Assignment →
Extend the text on altitude sickness in Estes Park, picking up right after its last sentence.

[Opening Text under study section]

Know the Signs of Altitude Sickness
We love welcoming our visitors to the most beautiful place in the world, and we want everyone to enjoy their trip and stay safe. So, Estes Park Health wants to remind you that Altitude Sickness is real and can potentially be very dangerous.
During a quick trip around the town of Estes Park, you will notice that there are license plates from almost every state in the country. Most of those states are not anywhere near the elevation of Estes Park at 7,522 feet. People come to Estes Park wanting to hike, walk around the town and enjoy everything this mountain community has to offer. Many forget that while their mind is set on getting on the trail, the body is working very hard to acclimate to the new environment it’s been exposed to.
At high altitudes, oxygen molecules are further apart because there is less pressure to “push” them together. This effectively means there are fewer oxygen molecules in the same volume of air as we normally inhale at lower altitudes. In scientific studies, this is often referred to as “hypoxia”.
Within seconds of exposure to altitude, ventilation is increased, meaning we start trying to breathe more, as the body responds to less oxygen in each breath, and attempts to increase oxygen uptake. Despite this response, there’s still less oxygen throughout your circulatory system, meaning less oxygen reaches your muscles.
Within the first few hours of altitude exposure, water loss also increases, which can result in dehydration. Altitude can also increase your metabolism while suppressing your appetite, meaning you’ll have to eat more than you feel like to maintain a neutral energy balance. Many visitors do not take this change into consideration, they don’t allow their body to acclimate and ease into activity and can find themselves in unhealthy situations removed from medical help.
The major cause of altitude sickness is going too high, too fast. For a body to acclimate it generally takes one to three days at an altitude. Many visitors drive straight from the airport (5,280 ft) to Estes Park (7,522 ft). Then decide on the Bear Lake hike (9,449 ft) going all the way to Emerald Lake (10,110 ft) on day two. Day three, a trip up Trail Ridge Road to the Visitors Center (12,183 ft) and by the end of day, they may feel dizzy, be nauseous, short of breath, have loss of appetite and a headache. These are the signs of minor Altitude Sickness. The remedy is going down to a lower altitude to let the body recover.

[Closing Text under study section]
[Opening Given records section]

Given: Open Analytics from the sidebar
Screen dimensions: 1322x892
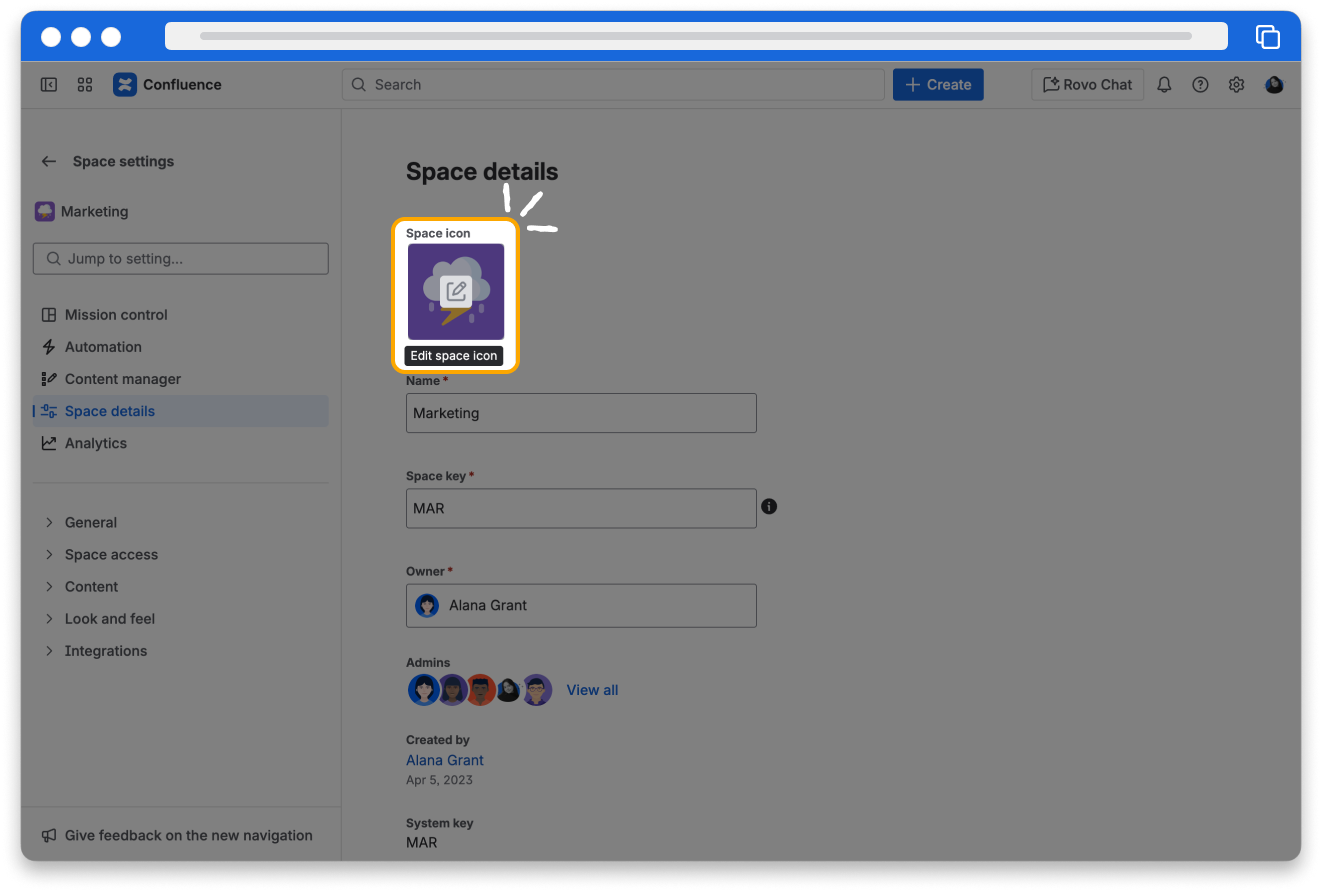Looking at the screenshot, I should click(96, 442).
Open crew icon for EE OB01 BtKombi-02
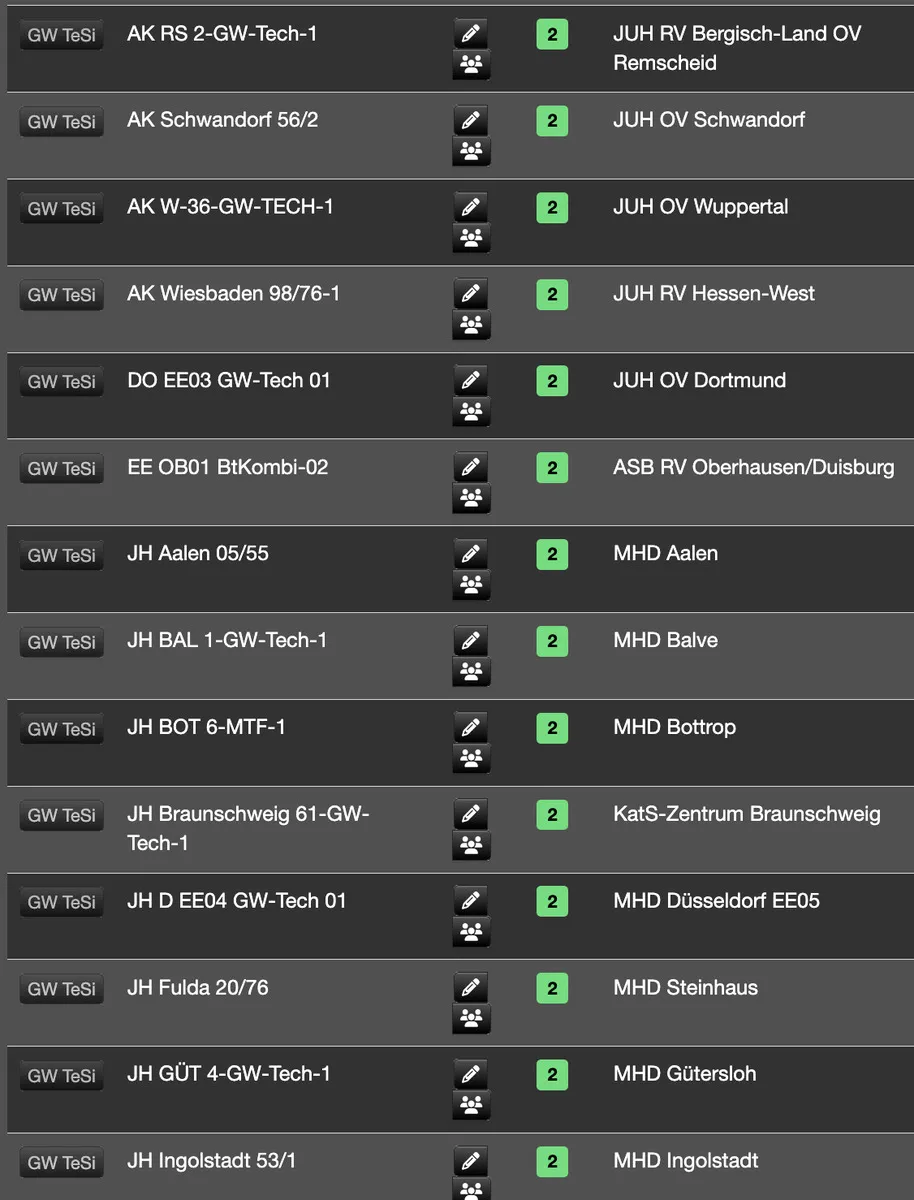914x1200 pixels. coord(471,499)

[Closing Given records section]

Exercise output →
Visitors with existing medical conditions should check with their primary care physician before ascending to altitude. Please note that Estes Park Health does have same day, walk-in appointments (970-586-2200) if you start experiencing altitude sickness symptoms and want to see a physician. We also have a 24/7/365 Emergency Department if you feel that your symptoms have gone from minor to severe.
Estes Park Health offers these suggestions to help residents and visitors get the most out of being in Estes Park:
- Check with your physician before going to a higher altitude
- Give your body time to acclimate to the new altitude
- Reduce alcohol, caffeine and salty foods
- Drink plenty of water
- Get plenty of rest
- Eat regularly – high carb meals
- Listen to your body and rest when needed
Call 911 or seek emergency medical attention as soon as possible if you’re experiencing any severe symptoms like coughing, confusion, loss or coordination and decreased level of consciousness. Altitude sickness is much easier to treat if you address it before it progresses.
We at Estes Park Health hope your visit to Estes Park is a beautiful experience that lasts a lifetime. But, we’re here if you need us.